I always think back to what my roommate in college said, "everyone sucks to somebody else".  We will always find someone who disagrees with someone as to their skill even if other people find the person in question very skilled.  Not every approach in martial arts is everyone's cup of tea.  I know my instructor has taught in a way that it is accessible to everyone, he leaves it up to the individual to how deep they go with their study and allows them to "pick their path" so to speak.  When he and I work together, I often get pulled aside and taught things that aren't taught to many others because of my focus and job.  So, I have a very different view of what I do than people who also study the same system.  Also, because of his approach, I have seen a lot of less than flattering videos of other students who just have fun doing what they are doing and even though I cringe when I put on my filters when I view it, and have to remember that the reason that they do it, is not even close to the reason that I do it.

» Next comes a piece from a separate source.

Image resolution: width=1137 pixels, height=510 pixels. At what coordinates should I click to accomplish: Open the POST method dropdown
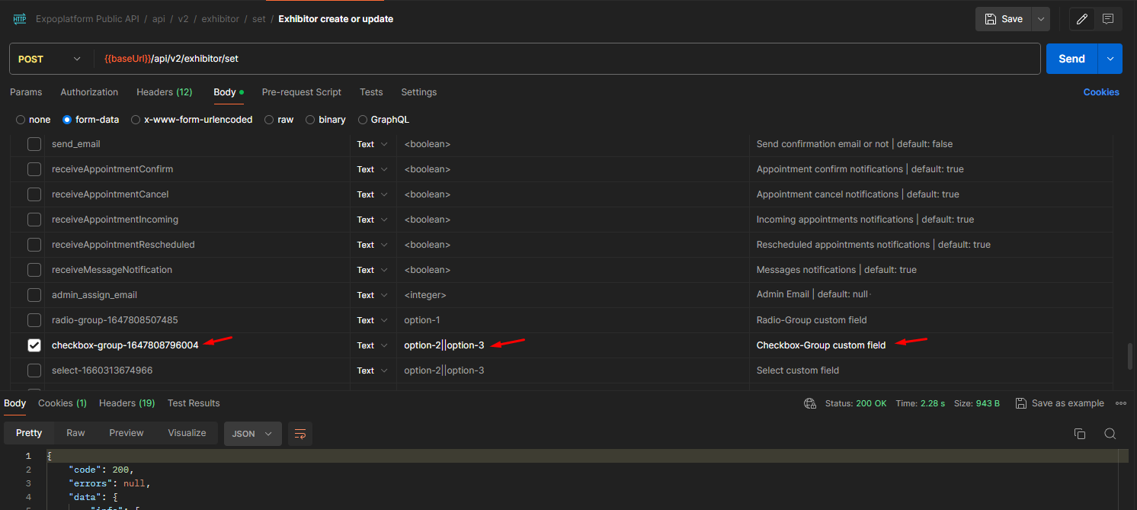pos(50,59)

People teach and share for different reasons in the martial arts, and those filters will color how we view what is being presented.  Our own experiences and studies will also add more color to how we view it.  I know I have seen discussion on here that someone has said that a certain technique doesn't work, or a certain situation won't happen, when I know from my own personal experience that it wasn't the case.


----------



## Buka (Oct 26, 2017)

Reading this thread for the first time, just wanted to add my two cents about pool. While understanding angles are a must [just like in striking] playing pool on a decent to world class level is really about two things. It is about stroke and it is about position. 

I guess that's like striking, too.


----------



## hoshin1600 (Oct 26, 2017)

back when i was studying pool under Steve Mizerak,  he said: 
_"you cant control the balls, all you can do is control yourself"_
sounds a lot like Zen philosophy and martial arts to me.

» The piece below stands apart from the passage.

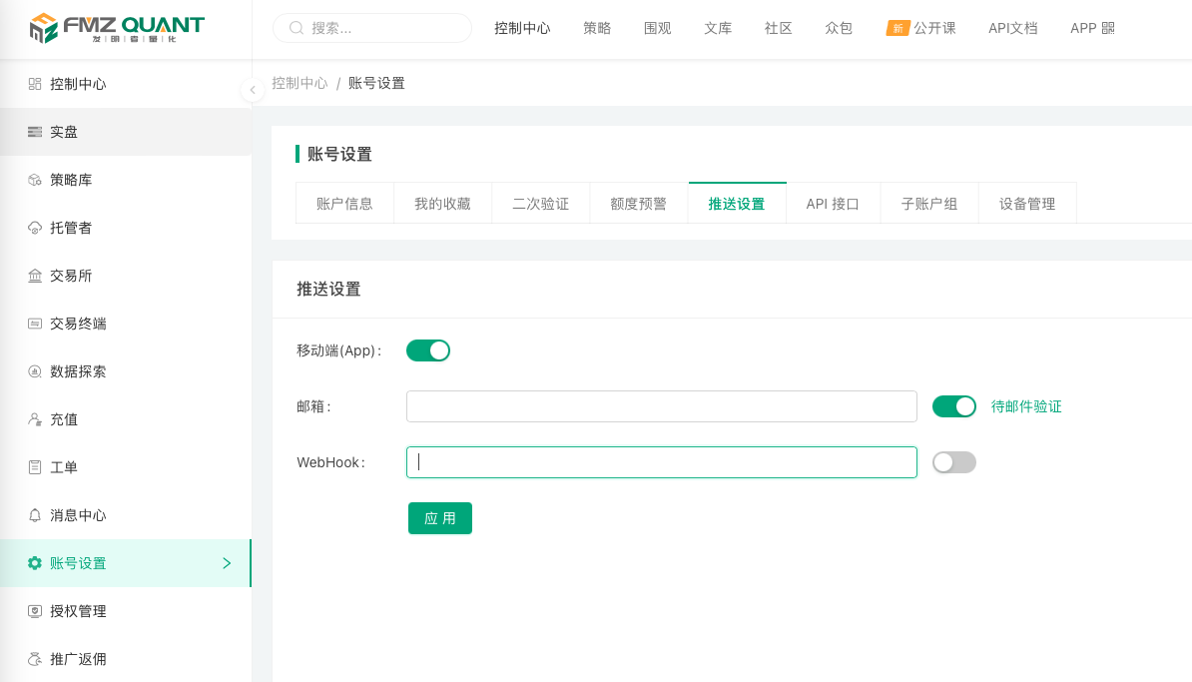Enable the WebHook push toggle
This screenshot has width=1192, height=682.
954,462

(ok ok i lied........ i was studying his book    i never really met the guy, but he did really say that in his book, at least i think it was in his book, but then again it could have been my aunts second cousin removed, who new a guy who played a game of pool once.)


----------



## CB Jones (Oct 26, 2017)

Buka said:


> Reading this thread for the first time, just wanted to add my two cents about pool. While understanding angles are a must [just like in striking] playing pool on a decent to world class level is really about two things. It is about stroke and it is about position.
> 
> I guess that's like striking, too.



You also need a cool nickname like Fast Eddie, No Penny Benny, Memphis Flash, Gypsy George, etc...


----------



## jobo (Oct 26, 2017)

Buka said:


> Reading this thread for the first time, just wanted to add my two cents about pool. While understanding angles are a must [just like in striking] playing pool on a decent to world class level is really about two things. It is about stroke and it is about position.
> 
> I guess that's like striking, too.


having played 8 ball pool at international level( over 50s ) its mostly about temperament and tatics, every one is pretty dam good, its the ability to perform under pressure that makes the difference add in the tactical ability to tie a better player up and you can be extremely effective despite a skill deficit. Which is again i suppose is quite close to ma?


----------



## JR 137 (Oct 26, 2017)

CB Jones said:


> You also need a cool nickname like Fast Eddie, No Penny Benny, Memphis Flash, Gypsy George, etc...


You do, but as George Costanza’s “T-Bone” example taught us, you can’t give yourself a nickname.  And you can’t force it.


----------



## drop bear (Oct 26, 2017)

JR 137 said:


> You do, but as George Costanza’s “T-Bone” example taught us, you can’t give yourself a nickname.  And you can’t force it.



Anyone with the nickname bear or bull came up with that themselves.


----------



## jobo (Oct 26, 2017)

CB Jones said:


> You also need a cool nickname like Fast Eddie, No Penny Benny, Memphis Flash, Gypsy George, etc...


i was slow jo, the frames lasted as long as it took for my oppoint to get bored stiff, do some thing reckless and let me win, usually about 45 mins a frame, some times they just got bored and went home, playing me best of 5 was a day out


----------



## JR 137 (Oct 26, 2017)

drop bear said:


> Anyone with the nickname bear or bull came up with that themselves.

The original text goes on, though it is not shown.